“Take my word for’t,” says he, “and demand your own terms.”

The musician hesitated a moment longer, then succumbed. After all, he was committing himself to no more than an interview. “Lead on,” he said, and, the rascal going before, he followed, with the beast, in his tracks.

They were here in a wide place of gabled houses, all having stalls below, with a common pent-roof over, and signs of trades innumerable hung, like flags, from its eaves. Out of this spacious thoroughfare they turned sharply into an alley, sunless like a ravine from the overtopping of its tenements, but full of life and bustle. This was Birchin Lane, much inhabited of dealers in second-hand frippery and upholstery, yet with spaces of quiet between, where in the shadows lurked here and there a doorway enclosing some business less officious in its character. And before one of these doors the stranger stopped. A modest sign hung over it, showing the inscription, “Salvator, Physician,” with a tiny pestle and mortar depicted in the top outer corner, and its base was sunk a single step below the street level.

“Wait you here,” said the fellow, “the whiles I go before to acquaint my master.”

He rapped on the door with the iron knocker, shaped like a sphinx, that hung there, and in a little it was opened to him by a strong, hard-faced woman, who inquired his business. That fact again should have warned our harpist; but the man was a dreamer and simpleton. He noted only that his escort was admitted, and thereafter was content to await his reappearance with patience.
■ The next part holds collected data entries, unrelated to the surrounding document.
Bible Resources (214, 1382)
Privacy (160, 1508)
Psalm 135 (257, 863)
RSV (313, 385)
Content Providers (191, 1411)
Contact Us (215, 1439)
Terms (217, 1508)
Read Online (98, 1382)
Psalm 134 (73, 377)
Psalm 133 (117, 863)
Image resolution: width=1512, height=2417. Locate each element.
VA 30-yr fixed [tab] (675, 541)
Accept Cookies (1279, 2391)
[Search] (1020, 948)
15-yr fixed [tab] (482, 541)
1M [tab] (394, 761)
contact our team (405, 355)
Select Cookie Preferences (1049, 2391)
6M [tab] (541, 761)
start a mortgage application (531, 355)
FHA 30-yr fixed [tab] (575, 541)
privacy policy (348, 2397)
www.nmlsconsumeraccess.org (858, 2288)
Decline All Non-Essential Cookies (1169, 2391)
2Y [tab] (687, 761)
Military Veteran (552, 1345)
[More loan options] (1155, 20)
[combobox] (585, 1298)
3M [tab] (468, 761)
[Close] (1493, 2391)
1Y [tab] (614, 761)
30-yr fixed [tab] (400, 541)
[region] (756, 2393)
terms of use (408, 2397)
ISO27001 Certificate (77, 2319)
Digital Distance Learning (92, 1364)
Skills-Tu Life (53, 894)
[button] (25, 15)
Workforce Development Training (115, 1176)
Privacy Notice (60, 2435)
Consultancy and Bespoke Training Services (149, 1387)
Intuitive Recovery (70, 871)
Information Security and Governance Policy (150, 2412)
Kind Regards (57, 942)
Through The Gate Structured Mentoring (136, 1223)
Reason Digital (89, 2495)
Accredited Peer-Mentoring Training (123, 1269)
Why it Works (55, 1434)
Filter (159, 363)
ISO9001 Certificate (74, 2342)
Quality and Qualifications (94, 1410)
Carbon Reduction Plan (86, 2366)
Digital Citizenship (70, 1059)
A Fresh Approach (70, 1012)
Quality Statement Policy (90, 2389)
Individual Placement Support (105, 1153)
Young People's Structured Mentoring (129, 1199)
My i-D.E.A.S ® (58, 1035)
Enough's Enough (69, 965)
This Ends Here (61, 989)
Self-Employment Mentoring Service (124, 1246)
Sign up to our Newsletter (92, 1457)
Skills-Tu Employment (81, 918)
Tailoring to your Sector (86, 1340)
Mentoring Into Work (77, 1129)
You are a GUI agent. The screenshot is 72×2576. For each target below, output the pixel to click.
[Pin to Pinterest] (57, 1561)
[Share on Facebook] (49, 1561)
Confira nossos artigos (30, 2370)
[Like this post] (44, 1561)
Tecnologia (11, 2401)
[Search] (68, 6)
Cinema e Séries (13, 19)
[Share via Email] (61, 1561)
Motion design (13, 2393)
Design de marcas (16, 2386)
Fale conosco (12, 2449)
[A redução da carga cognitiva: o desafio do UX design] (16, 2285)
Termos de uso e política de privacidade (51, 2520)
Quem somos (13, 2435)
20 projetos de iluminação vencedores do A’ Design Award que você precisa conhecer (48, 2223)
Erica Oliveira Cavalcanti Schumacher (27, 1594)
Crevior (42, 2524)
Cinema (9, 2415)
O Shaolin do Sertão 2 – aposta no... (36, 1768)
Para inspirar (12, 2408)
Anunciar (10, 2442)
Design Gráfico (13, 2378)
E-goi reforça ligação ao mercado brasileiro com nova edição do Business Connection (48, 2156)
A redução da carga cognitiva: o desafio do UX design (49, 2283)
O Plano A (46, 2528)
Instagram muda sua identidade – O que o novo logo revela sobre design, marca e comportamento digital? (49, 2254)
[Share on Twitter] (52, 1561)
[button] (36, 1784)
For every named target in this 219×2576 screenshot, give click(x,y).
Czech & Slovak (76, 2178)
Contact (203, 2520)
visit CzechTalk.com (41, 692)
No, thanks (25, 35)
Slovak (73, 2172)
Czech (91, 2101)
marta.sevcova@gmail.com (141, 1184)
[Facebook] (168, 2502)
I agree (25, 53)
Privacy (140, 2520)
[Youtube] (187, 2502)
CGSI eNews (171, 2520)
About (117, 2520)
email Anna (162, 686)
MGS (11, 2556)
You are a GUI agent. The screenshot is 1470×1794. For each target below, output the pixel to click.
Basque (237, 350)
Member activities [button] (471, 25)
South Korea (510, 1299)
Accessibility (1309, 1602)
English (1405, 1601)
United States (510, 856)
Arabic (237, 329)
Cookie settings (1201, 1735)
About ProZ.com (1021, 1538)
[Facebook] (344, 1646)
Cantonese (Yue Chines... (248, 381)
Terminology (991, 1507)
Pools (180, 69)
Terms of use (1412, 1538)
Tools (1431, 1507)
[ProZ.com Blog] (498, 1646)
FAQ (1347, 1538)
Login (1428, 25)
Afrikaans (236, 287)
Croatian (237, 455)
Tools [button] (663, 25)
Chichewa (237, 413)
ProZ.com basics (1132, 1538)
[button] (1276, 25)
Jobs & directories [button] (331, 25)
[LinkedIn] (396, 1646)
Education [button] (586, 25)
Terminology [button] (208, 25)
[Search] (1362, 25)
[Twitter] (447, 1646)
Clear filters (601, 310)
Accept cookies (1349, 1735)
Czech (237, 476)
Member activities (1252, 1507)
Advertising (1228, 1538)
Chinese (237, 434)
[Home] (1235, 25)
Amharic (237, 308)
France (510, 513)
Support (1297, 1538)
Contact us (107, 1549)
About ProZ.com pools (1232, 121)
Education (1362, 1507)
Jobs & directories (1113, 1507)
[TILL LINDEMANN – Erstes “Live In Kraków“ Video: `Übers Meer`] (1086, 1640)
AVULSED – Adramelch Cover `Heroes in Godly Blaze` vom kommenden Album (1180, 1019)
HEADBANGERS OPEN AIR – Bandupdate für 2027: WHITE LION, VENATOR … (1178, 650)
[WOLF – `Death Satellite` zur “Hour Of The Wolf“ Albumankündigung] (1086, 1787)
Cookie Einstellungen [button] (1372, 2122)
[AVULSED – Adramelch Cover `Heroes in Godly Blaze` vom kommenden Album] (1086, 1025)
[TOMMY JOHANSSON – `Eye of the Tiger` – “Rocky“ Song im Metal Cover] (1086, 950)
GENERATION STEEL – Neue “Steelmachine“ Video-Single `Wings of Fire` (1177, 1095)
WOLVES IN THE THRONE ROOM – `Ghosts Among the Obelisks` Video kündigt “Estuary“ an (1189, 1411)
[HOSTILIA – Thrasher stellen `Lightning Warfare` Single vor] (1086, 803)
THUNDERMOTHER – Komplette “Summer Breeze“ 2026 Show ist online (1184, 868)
Salvator sat alone in an upper room when the rogue was shown in to him. The physician was of a piece with his chamber, moth-blown and fusty. He wore a long black robe with a fur tippet, and a fur cap was on his head, from which his locks hung down, the colour of dry ginger. He looked spoiled and stained, from much handling of medicaments, and his jaw seemed to goggle with his eyes. The room, beyond a table, an astral globe, a bookcase stuffed with treatises, and a chair or two, possessed little furniture, and no sign whatever of the usual mummified paraphernalia of a dealer in the healing arts. He turned, from his occupation of filling a test-tube from a glass phial, to face, somewhat impatiently, the visitor.

“Well, friend, and what is thy need?”

The rogue fumbled his doffed hat.

“None of my own, master, but my brother’s. A waits in the street below, unwitting of my purpose.”

“What need? What purpose? State, state, and be done with it.”